There has long been an interwoven fabric between NFL teams and the media that chronicles them. Bethea and Peters often give thoughtful and incisive answers and make themselves readily available.
"If I'm there, I'm not going to turn (an interview) down, and nine times out of 10 I am in the locker room," Bethea said. "I understand the media has a job to do, to get the information out to the fans and to the public. Being in this league awhile, we know it comes with the job description. Even though sometimes we don't want to do it, it's something we've got to do."
ROLES FOR SWEARINGER, COOPER UP IN THE AIR
Safety D.J. Swearinger and wide receiver Pharoh Cooper are a couple of intriguing players for 2019, but it remains to be seen if they will have roles in the season finale against the Seahawks.
Cooper was active in last week's loss to the Rams but only returned one punt for a yard. Coach Steve Wilks said it's a possibility he returns kicks and punts against the Seahawks, although running back T.J. Logan is also an option.
Swearinger is trying to learn the defensive playbook in a matter of days. His availability could depend on how the inactive list is shaped by injuries.

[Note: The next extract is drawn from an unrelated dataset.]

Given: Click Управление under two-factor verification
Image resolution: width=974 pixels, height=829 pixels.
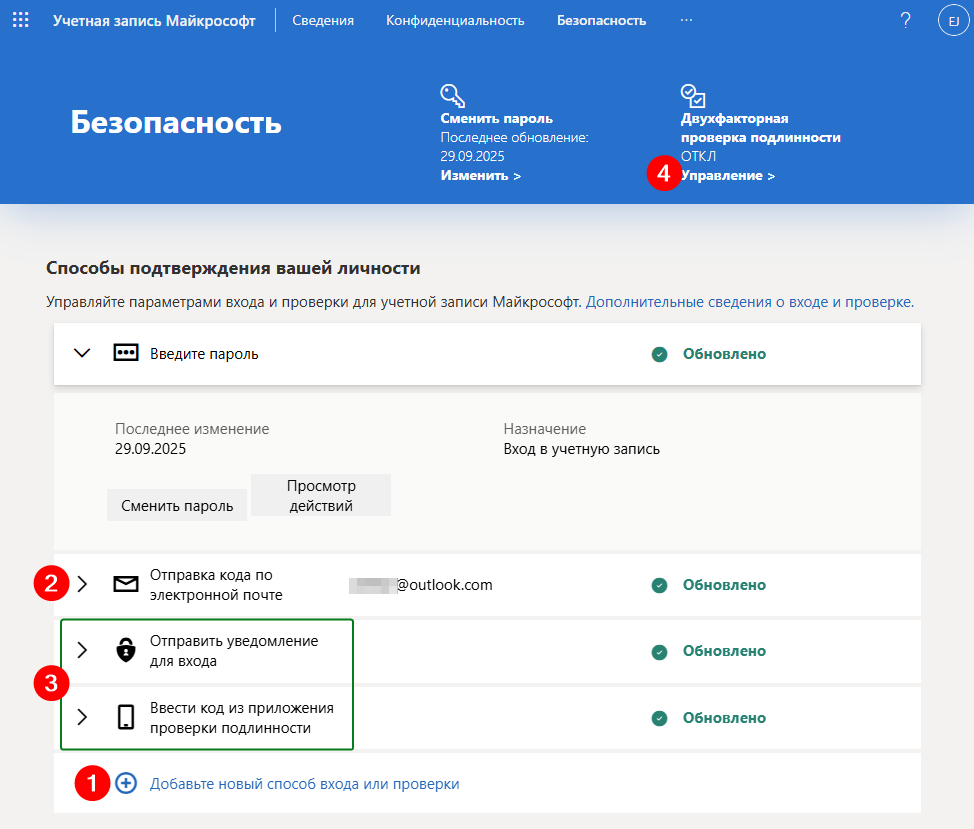Looking at the screenshot, I should (728, 174).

"I'm still waiting to see how things shake out from a number count, but it's a possibility," Wilks said.
MAYOWA, GOLDEN QUESTIONABLE AGAINST SEAHAWKS
The Cardinals could be thin at defensive end in Seattle, as Markus Golden (ankle) and Benson Mayowa (back/neck) are questionable after not practicing this week. Zach Moore would likely start opposite Jones in their absence. Tight end Ricky Seals-Jones (shoulder) will not play.
For the Seahawks, guard J.R. Sweezy (foot) is doubtful, while guard D.J. Fluker (hamstring), safety Bradley McDougald (knee), defensive end Dion Jordan (knee), safety Tedric Thompson (ankle) and running back Rashaad Penny (knee) are questionable.
DUPRE, TASINI ADDED TO ACTIVE ROSTER
Wide receiver Malachi Dupre and defensive tackle Pasoni Tasini were elevated from the practice squad to the active roster. Cornerbacks Leonard Johnson and Deatrick Nichols were released to make room.
Dupre was a 2017 seventh-round pick of the Packers out of LSU.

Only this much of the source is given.